Scientific classification
- Kingdom: Plantae
- Clade: Tracheophytes
- Clade: Angiosperms
- Clade: Eudicots
- Order: Dilleniales
- Family: Dilleniaceae
- Genus: Hibbertia
- Species: H. depilipes
- Binomial name: Hibbertia depilipes K.R.Thiele

= Hibbertia depilipes =

- Genus: Hibbertia
- Species: depilipes
- Authority: K.R.Thiele

Species of flowering plant

Hibbertia depilipes is a species of flowering plant in the family Dilleniaceae and is endemic to the far south-west of Western Australia. It is usually a sprawling shrub with scattered linear leaves and yellow flowers arranged singly in leaf axils usually with ten stamens all on one side of the two carpels.

==Description==
Hibbertia depilipes is usually a sprawling shrub that typically grows to a height of 20–40 cm, sometimes forming adventitious roots from prostrate branches. The leaves are linear and scattered, mostly 5–10 mm long and 0.7–1.0 mm wide on a petiole 0.2–0.6 mm long. The flowers are arranged singly in upper leaf axils on pedicels 15–25 mm long with narrow triangular bracts 1–2.5 mm long. The five sepals are egg-shaped, 3.5–6 mm long. The five petals are yellow, broadly egg-shaped 4.5–7 mm long and there are ten stamens are all on one side of the two carpels with two or three staminodes either side of the stamens. The carpels are densely hairy and there are two ovules per carpel. Flowering has been recorded from mid-October to mid-December.

==Taxonomy==
Hibbertia depilipes was first formally described in 2017 by Kevin Thiele in the journal Nuytsia from specimens he collected in Orchard Valley in 2013. The specific epithet (depilipes) means "hairless foot" referring to the glabrous petioles.

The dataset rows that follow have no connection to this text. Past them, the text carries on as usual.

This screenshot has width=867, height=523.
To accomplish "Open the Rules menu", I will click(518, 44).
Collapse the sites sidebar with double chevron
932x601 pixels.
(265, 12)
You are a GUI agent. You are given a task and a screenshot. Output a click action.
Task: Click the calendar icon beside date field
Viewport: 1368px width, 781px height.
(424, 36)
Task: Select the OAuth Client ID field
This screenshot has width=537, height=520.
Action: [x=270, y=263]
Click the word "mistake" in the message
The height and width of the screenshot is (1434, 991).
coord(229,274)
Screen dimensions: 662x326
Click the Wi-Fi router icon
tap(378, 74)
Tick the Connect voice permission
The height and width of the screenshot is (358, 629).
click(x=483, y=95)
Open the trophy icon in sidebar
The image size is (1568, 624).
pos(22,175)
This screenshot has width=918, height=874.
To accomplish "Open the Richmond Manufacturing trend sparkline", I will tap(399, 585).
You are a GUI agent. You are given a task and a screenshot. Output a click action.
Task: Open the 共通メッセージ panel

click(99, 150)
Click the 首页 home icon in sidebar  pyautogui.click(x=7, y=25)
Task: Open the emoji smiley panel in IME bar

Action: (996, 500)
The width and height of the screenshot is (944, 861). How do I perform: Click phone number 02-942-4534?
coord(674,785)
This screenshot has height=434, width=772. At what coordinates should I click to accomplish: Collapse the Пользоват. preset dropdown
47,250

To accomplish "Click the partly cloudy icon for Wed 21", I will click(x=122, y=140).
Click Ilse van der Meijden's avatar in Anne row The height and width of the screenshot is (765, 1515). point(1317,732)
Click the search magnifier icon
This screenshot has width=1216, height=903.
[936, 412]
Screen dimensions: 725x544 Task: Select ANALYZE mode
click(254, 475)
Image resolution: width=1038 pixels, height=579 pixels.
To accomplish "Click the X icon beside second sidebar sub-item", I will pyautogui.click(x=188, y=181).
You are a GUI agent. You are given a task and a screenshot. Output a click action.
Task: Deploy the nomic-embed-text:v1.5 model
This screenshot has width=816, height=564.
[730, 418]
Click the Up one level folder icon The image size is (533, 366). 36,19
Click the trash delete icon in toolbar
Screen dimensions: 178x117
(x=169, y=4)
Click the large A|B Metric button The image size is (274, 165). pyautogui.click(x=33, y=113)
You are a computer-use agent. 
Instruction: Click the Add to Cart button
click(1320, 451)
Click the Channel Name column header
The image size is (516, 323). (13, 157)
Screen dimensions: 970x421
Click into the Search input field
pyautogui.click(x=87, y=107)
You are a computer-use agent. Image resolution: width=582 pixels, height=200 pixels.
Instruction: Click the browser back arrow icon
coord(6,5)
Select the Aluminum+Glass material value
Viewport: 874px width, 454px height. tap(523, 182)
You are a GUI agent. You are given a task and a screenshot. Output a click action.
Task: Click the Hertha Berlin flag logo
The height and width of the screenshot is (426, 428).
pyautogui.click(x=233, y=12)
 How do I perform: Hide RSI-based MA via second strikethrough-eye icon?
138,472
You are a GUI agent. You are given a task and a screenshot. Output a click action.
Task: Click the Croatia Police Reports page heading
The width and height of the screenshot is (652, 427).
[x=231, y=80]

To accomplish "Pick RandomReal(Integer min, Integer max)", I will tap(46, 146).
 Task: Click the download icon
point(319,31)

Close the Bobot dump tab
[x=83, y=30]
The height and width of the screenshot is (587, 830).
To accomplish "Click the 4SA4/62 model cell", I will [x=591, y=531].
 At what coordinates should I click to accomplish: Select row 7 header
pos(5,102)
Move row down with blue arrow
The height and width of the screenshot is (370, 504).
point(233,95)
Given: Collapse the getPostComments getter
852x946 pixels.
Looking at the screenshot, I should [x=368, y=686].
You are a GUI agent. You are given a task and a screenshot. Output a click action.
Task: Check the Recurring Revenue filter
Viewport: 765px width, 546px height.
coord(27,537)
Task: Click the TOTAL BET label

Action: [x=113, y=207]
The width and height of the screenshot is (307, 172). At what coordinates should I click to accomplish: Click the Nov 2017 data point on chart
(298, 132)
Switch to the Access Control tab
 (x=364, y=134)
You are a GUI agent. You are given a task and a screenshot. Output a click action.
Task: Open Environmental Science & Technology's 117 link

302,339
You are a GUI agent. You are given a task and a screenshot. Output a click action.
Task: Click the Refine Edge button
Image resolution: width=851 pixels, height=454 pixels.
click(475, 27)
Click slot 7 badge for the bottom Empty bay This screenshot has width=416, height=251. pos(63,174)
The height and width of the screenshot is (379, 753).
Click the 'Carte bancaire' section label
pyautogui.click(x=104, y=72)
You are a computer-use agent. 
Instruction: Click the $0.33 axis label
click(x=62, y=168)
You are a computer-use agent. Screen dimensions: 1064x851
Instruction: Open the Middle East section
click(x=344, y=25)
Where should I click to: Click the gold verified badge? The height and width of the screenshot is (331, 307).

==Distribution and habitat==
This species grows in open woodland and forest, usually in moist situations and occurs mostly west of the Albany Highway but inland from the coast in the Avon Wheatbelt, Jarrah Forest and Mallee biogeographic regions in the far south-west of Western Australia.

==Conservation status==
Hibbertia depilipes is classified as "not threatened" by the Government of Western Australia Department of Parks and Wildlife.